In the face of such uncertainty, there are steps the farmer takes to both target an optimal result and protect against downside in adverse circumstances. (This is why the Chicago futures markets were originally invented: To help grain producers reduce their risk of ruin between planting and sale.)
Investors, like farmers, have comparable ways to ensure optimal results and reduce risk. Paying attention to market cycles — using cycle knowledge rotating one’s capital from one industry crop to another, sometimes purchasing the investing equivalent of crop insurance — is a way to do that.
There are many different types of market cycles, and many of them operate simultaneously. Rather than just one cycle holding sway, there are typically multiple cycles, in various stages of maturity, impacting markets at any given point in time.

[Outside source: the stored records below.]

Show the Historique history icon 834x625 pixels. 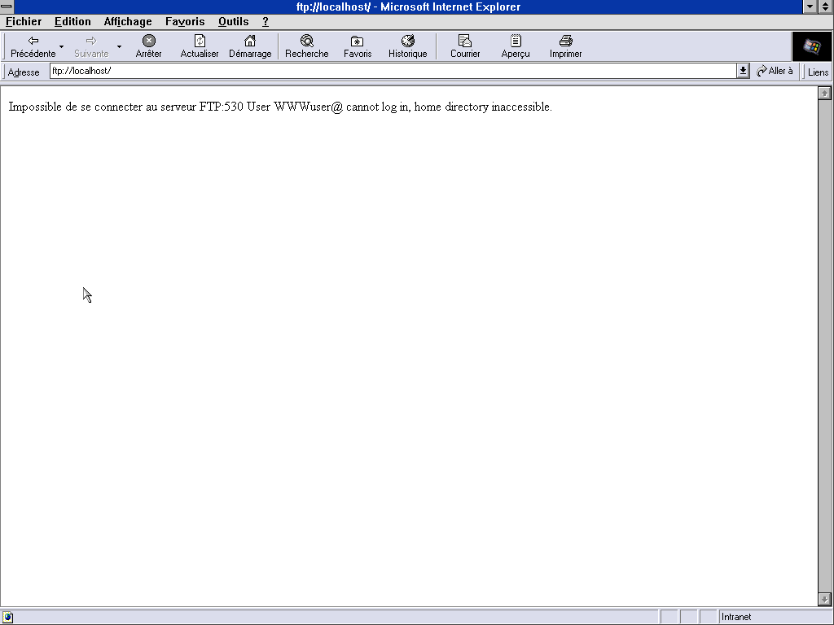point(407,41)
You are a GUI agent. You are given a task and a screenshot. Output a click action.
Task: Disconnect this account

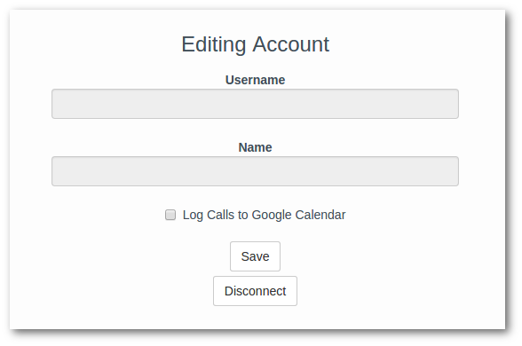[x=255, y=291]
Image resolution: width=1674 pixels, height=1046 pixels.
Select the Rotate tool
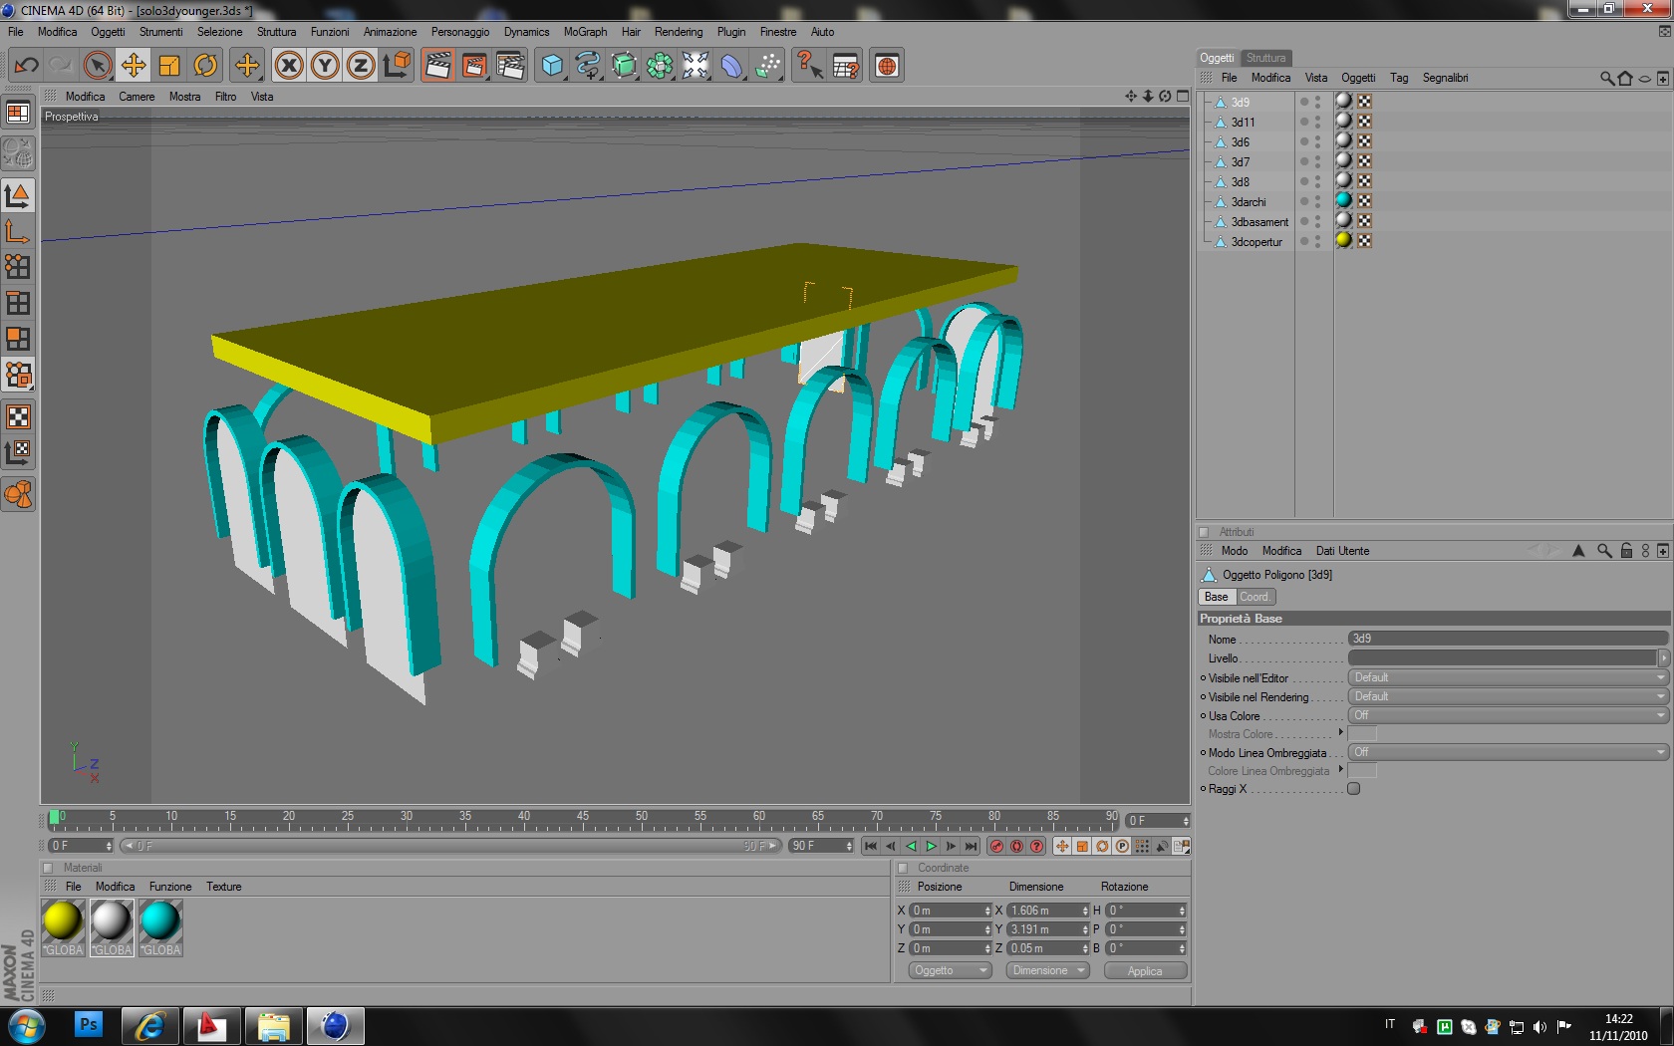[x=205, y=66]
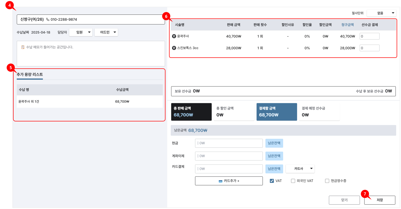401x209 pixels.
Task: Open the 절사단위 없음 dropdown
Action: tap(381, 13)
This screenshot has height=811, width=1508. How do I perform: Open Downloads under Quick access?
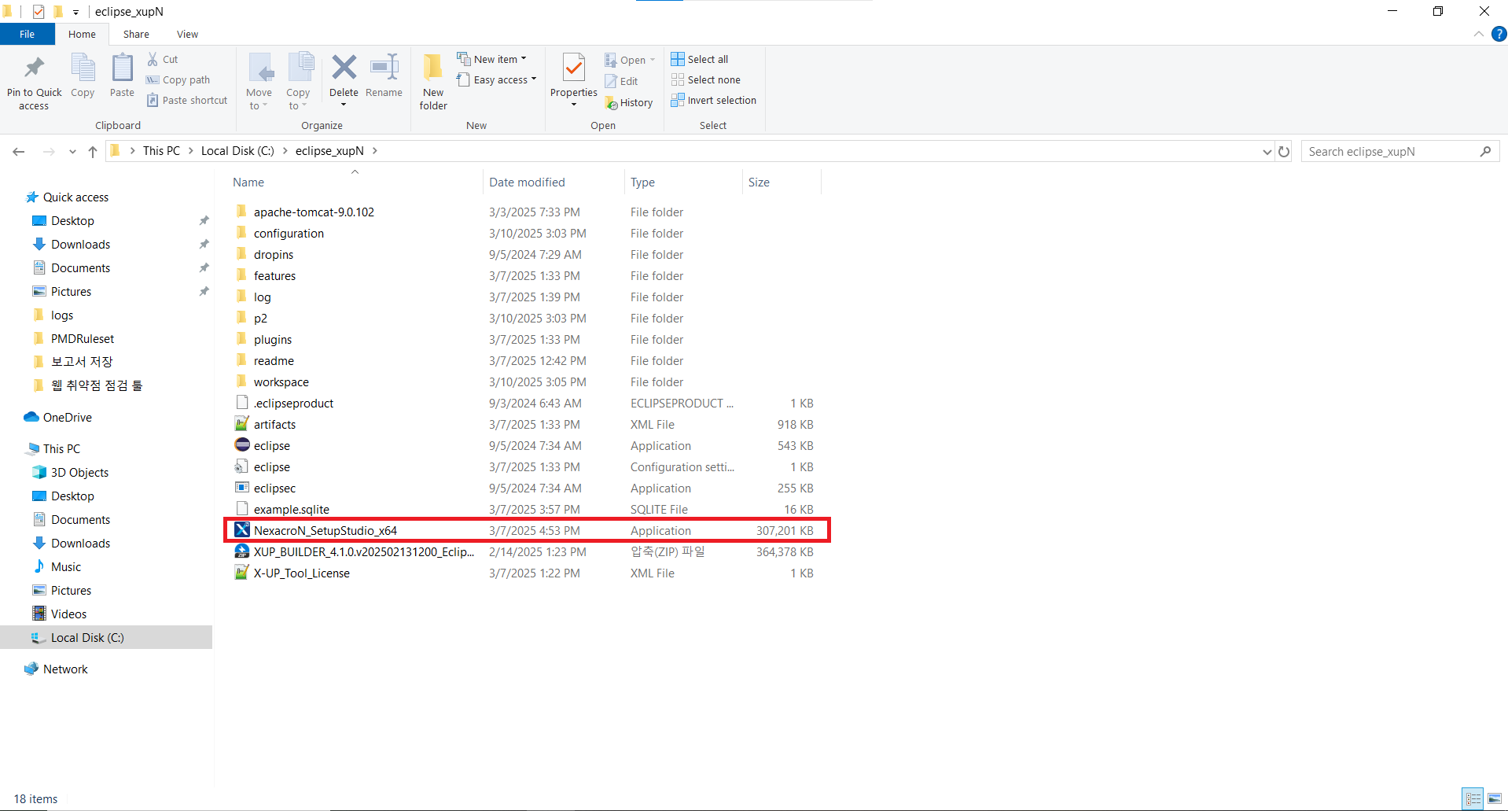[x=80, y=245]
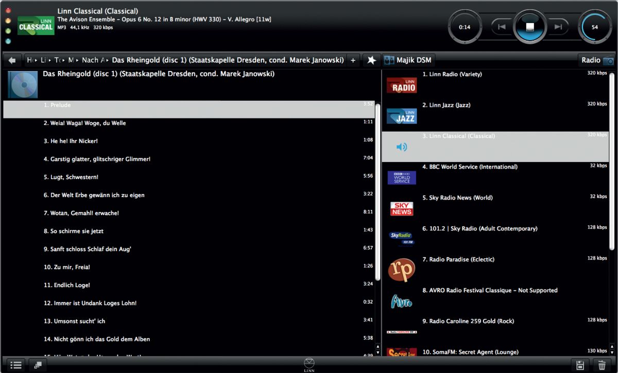Toggle list view with the bottom-left icon

point(16,365)
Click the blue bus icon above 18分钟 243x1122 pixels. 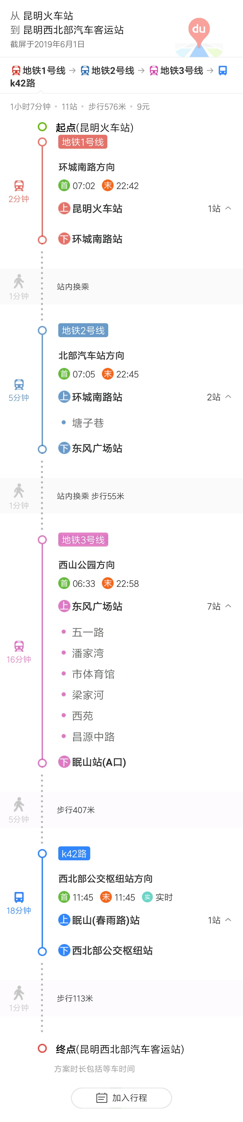pyautogui.click(x=19, y=897)
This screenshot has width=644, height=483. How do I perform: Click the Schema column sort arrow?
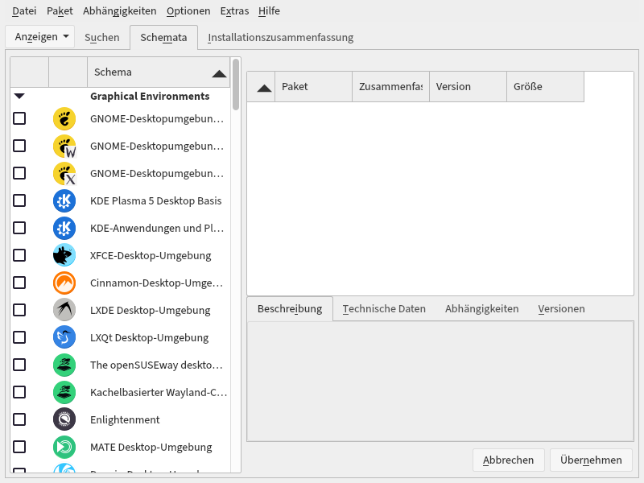[x=218, y=72]
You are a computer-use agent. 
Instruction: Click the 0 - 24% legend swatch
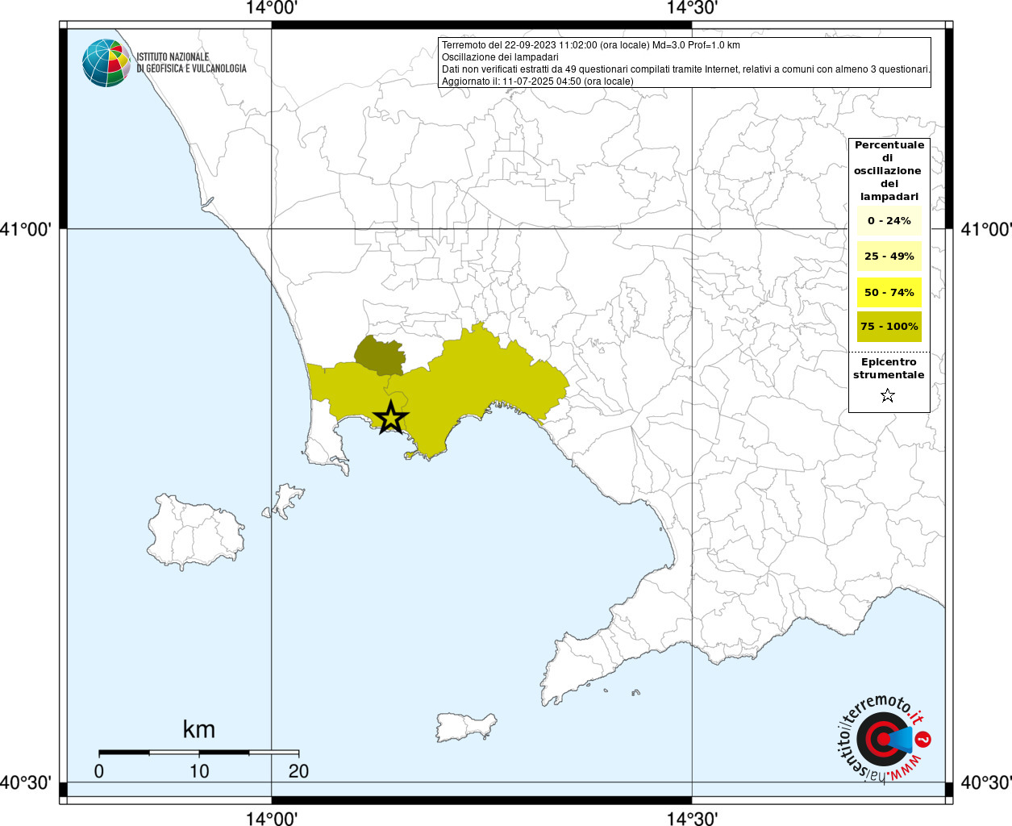pos(889,221)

For example, there is the business cycle, which alternates between periods of growth and recession; the boom-bust cycle, which traces a long pendulum arc between investor euphoria and despair; credit, debt, and interest rate cycles, relating to the rise and fall of interest rates and overall levels of public and private debt; industry cycles, which relate to expansion or contraction in a particular part of the market; and more.
In order to farm responsibly, and to maintain a viable farming operation without going bust, the farmer must manage uncertainty in the context of cycles, season after season and year after year. Being aware of cycle inputs does not remove the uncertainty the farmer faces — but it contributes greatly to wise decision making.
For investors, the picture is the same. The more we can understand about various cycle inputs — factors like where we are in a given cycle; how the odds and probabilities are shaped by a given cycle; what cycle dynamics say about which areas of the market to invest in (and which to avoid), and more — the greater our odds of investment success.
As we expand and deepen our cycles and focus, the TradeSmith contribution to you, the individual investor, will come in the form of research and tools side by side.
We plan to send more proprietary research your way on where we are in the context of market cycles, helping you to make better decisions as a result. And we plan to expand our roster of software tools to help you take advantage of that research, thus improving your self-directed results.
It’s a big and exciting topic, and we’re excited to be digging in.